Agricultural insurance enhances agricultural scale efficiency by optimizing agricultural planting structures. Governments can adjust the structure of farmers’ crops through adjustments in agricultural insurance premium subsidies and the development of new types of agricultural insurance. In order to create regional agricultural product brands, extend the industrial chain, and form economies of scale, local governments often adjust the planting structure of farmers by focusing on one or a few types of crops. On one hand, agricultural insurance can influence the planting structure of farmers through income effects. By developing agricultural insurance products for specific crops (such as weather insurance and income insurance), farmers may prefer to choose crops that can be insured or crops that have high insurance benefits in order to achieve risk-aversion, thereby encouraging farmers to plant these crops on a larger scale. On the other hand, agricultural insurance can influence the planting structure of farmers through substitution effects. Governments provide different agricultural insurance subsidies for different crops, and the relative subsidy benefits are higher than the relative income from planting competing crops. The different income levels from different crops lead farmers to optimize their planting structure, ultimately enhancing regional production scale. Agricultural insurance can promote the adjustment of crop planting areas, achieve mutual substitution between crops, and achieve the goal of optimizing the adjustment of the planting industry structure.
However, at the same time, because agricultural insurance has obvious information asymmetry characteristics, there are moral hazards and adverse selection issues, which seriously reduce agricultural technological progress and technical efficiency [26]. Therefore, some scholars believe that the impact of agricultural insurance on agricultural total factor productivity is not significant [27], and that it may even have a negative effect on agricultural total factor productivity [28]. At the same time, this paper argues that the reason for this is that the existence of moral hazard and adverse selection limits the impact of agricultural insurance on agricultural total factor productivity in the initial stages. With the improvement in agricultural insurance levels and the further standardization of insurance contracts, agricultural insurance will have a positive impact on agricultural total factor productivity.
Hypothesis 1 (H1).
The impact of agricultural insurance on the agricultural total factor rate is generally positive.
Hypothesis 2 (H2).
The impact of agricultural total factor productivity plays an intermediary role in the impact of agricultural insurance on the income gap between urban and rural areas.
Currently, there is limited research focusing on the spatial effects of agricultural insurance on the rural–urban income disparity. Relevant to this study is the spatial effect of inclusive insurance on poverty alleviation, where the development of inclusive insurance in a region not only reduces the incidence of poverty in that area but also in its neighboring regions [29]. Therefore, this study emphasizes theoretical derivation from a theoretical perspective.

Record excerpts -
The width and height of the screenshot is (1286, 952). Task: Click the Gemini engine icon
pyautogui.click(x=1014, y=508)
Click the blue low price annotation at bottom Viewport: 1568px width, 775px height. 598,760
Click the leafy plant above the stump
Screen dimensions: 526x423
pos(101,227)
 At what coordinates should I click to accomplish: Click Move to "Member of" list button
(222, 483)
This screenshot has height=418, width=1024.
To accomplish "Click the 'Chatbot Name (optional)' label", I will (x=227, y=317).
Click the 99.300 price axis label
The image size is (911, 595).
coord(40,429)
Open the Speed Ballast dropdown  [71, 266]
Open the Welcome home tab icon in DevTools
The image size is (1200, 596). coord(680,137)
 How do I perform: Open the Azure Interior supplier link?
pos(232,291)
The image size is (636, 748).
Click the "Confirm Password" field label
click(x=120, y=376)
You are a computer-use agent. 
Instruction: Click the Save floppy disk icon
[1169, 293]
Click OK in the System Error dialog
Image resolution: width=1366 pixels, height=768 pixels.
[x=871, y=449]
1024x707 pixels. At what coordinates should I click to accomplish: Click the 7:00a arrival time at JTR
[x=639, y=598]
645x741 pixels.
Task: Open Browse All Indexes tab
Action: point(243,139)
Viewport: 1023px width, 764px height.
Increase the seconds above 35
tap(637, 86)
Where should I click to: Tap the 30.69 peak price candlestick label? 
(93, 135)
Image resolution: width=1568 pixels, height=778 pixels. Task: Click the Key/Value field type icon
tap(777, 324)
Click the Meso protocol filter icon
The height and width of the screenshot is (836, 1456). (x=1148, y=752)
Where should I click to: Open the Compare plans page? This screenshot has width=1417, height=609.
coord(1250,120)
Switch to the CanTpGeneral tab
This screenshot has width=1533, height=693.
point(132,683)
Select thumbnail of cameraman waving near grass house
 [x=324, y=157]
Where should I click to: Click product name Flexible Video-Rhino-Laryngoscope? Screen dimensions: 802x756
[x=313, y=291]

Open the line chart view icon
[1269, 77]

Requirement 1 - According to the agricultural insurance passage, which two problems result from the information asymmetry in agricultural insurance?
Requirement 2 - Echo the agricultural insurance passage word for word, starting at "Hypothesis 2 (H2)." and ending at "a theoretical perspective.".
Requirement 3 - Summarize the agricultural insurance passage in two sentences.

Task result 1 - Moral hazard and adverse selection.

Task result 2 -
Hypothesis 2 (H2).
The impact of agricultural total factor productivity plays an intermediary role in the impact of agricultural insurance on the income gap between urban and rural areas.
Currently, there is limited research focusing on the spatial effects of agricultural insurance on the rural–urban income disparity. Relevant to this study is the spatial effect of inclusive insurance on poverty alleviation, where the development of inclusive insurance in a region not only reduces the incidence of poverty in that area but also in its neighboring regions [29]. Therefore, this study emphasizes theoretical derivation from a theoretical perspective.

Task result 3 - Agricultural insurance can raise agricultural scale efficiency by reshaping planting structures, since crop-specific insurance products and different subsidies for different crops lead farmers to favor certain crops through income and substitution effects. Its information asymmetry brings moral hazard and adverse selection that limit its early impact on agricultural total factor productivity, but as insurance levels improve and contracts become more standardized, that impact is expected to be positive.